When will the Global.allocate fail?

The sample code is on
https://play.rust-lang.org/?version=nightly&mode=release&edition=2018&gist=4b58a8672cd975f292e2e2be61ce7a7d
This sample code asks for allocation of 320G memory. If the allocation fails, the program will output "hello world" and aborts. If the allocation succeeds, the program will output "world hello" and try to write to the allocated memory.
However, when I run this code on rust playground, the program neither outputs "hello world" nor "world hello" and just aborts. I wonder why this will happen?
When I run this code on my PC (Macbook pro with 16GB RAM and 512G SSD), the output is "world hello", and the memory quickly runs out(the swap memory rises rapidly, starts to write the memory). My PC doesn't appear to have enough memory. I can think that memory overcommit happens but that means I fail to deal with the Out of Memory situation. Since Global.allocate returns a Result to deal with allocation failure, why does not this allocation fail?

It prints hello world on playground before abort.

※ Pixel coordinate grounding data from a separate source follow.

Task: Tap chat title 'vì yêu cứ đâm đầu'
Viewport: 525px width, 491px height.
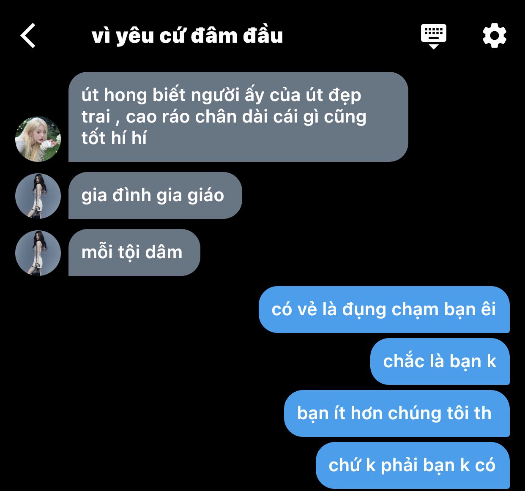Action: pyautogui.click(x=187, y=36)
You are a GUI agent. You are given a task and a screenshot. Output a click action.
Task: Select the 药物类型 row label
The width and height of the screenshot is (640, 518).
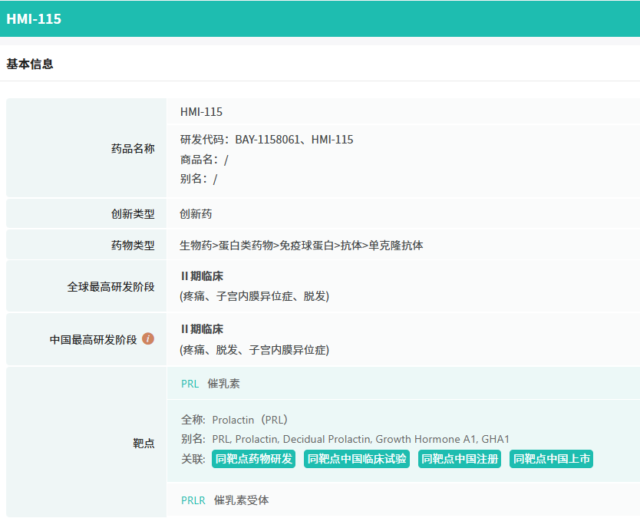pos(133,246)
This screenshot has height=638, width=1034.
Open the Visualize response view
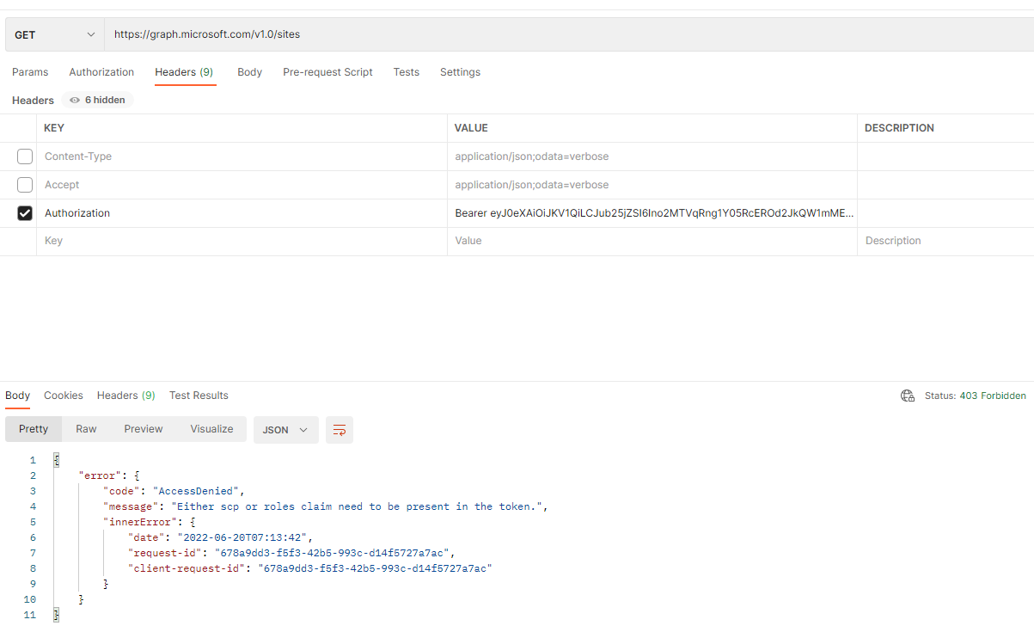211,428
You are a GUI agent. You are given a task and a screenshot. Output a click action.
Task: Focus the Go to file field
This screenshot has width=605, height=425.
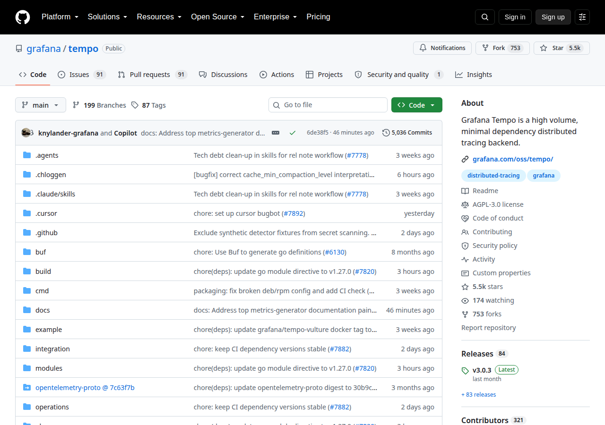(x=328, y=105)
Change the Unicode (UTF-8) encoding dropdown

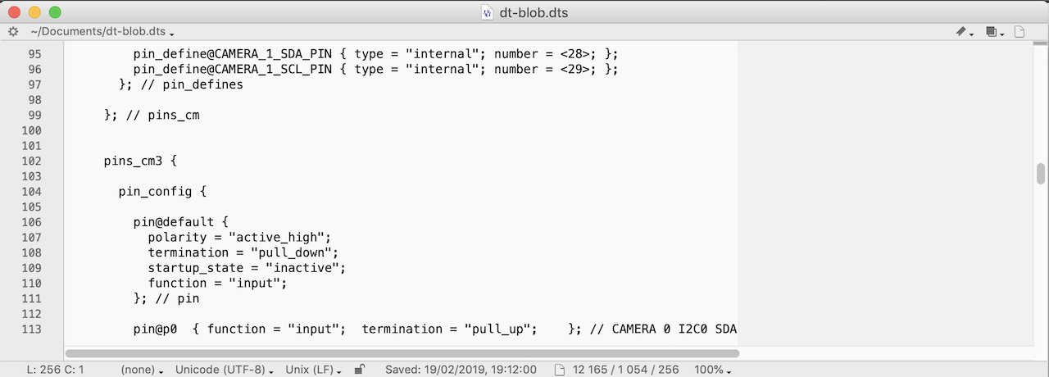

Note that it's not enforced for every allocator implementations.

Implementations are encouraged to return Err on memory exhaustion rather than panicking or aborting, but this is not a strict requirement. (Specifically: it is legal to implement this trait atop an underlying native allocation library that aborts on memory exhaustion.)

https://doc.rust-lang.org/stable/std/alloc/trait.Allocator.html#errors

On Linux the kernel by default over commits memory. This means that it pretends that there is more memory available than there actually is. Only when you actually try to read or write the memory will the kernel actually allocate a physical page. If there is not enough memory, the OOM killer will kill one of your programs. Normally the program with the highest memory usage. In this case your program.

1 Like

nitpick: it actually has to be a write. Linux will COW anonymously allocated virtual memory.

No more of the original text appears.